After that, was the Castillo de Gibralfaro, which is next door, but requires a different entrance. It’s basically ruins of an old castle, but it’s all about the view really. This is an even more steep walk, but so, so worth it. The view from the top is, again, incredible. Definitely worth the sweat – not sure if I’d attempt it in August though. It’s free to visit this.
After this epic trek – which takes about 20-30 mins, which isn’t long, but it’s steep and very hot – we were all knackered. We decided to try Spanish McDonald’s (much the same but slower, which isn’t surprising!) and call it a day in Malaga, heading for the beach nearer to ‘home’ to veg out for the afternoon. That said, I think a different itinerary that would be nice is to visit the beach in Malaga, as it does look very nice.
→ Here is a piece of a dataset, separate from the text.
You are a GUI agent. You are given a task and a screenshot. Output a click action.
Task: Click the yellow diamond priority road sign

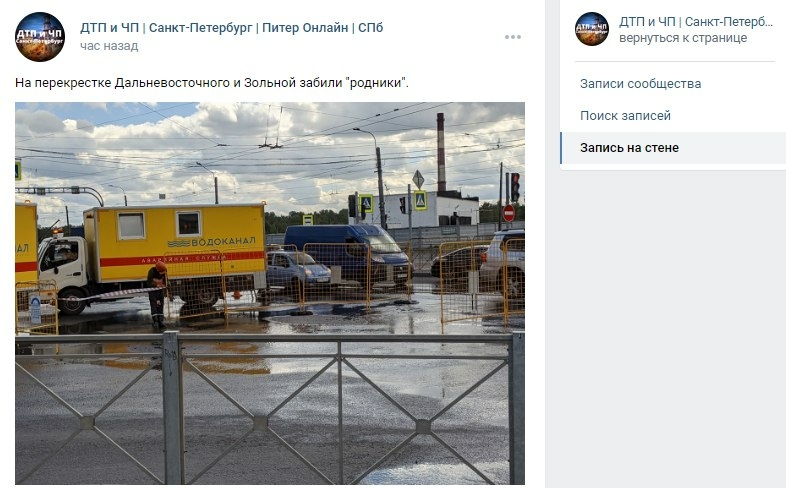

I would urge anyone to visit Malaga – and especially parents with kids in tow. It’s a most underrated, overlooked city that is on a par which many other more popular European ones I’ve visited. It has everything: beach, historical landmarks, great food, markets, parks, galleries, museums. There is still so much yet to see for us and this is our 4th visit, including two art galleries, the marina, the bull ring, and much more besides.Do visit with kids – don’t be put off at the thought of taking them out at night; the Spanish welcome youngsters and don’t bat an eyelid at 11pm when you order a drink with your young kids by your side. Many people were out with babies as we were going back to the hotel. My top tip is to visit the AC Marriot rooftop bar – ohhh, and also the markets. OK, that’s two but I loved them both equally!
Have you been to Malaga? Would my blog post maybe inspire a visit? Let me know!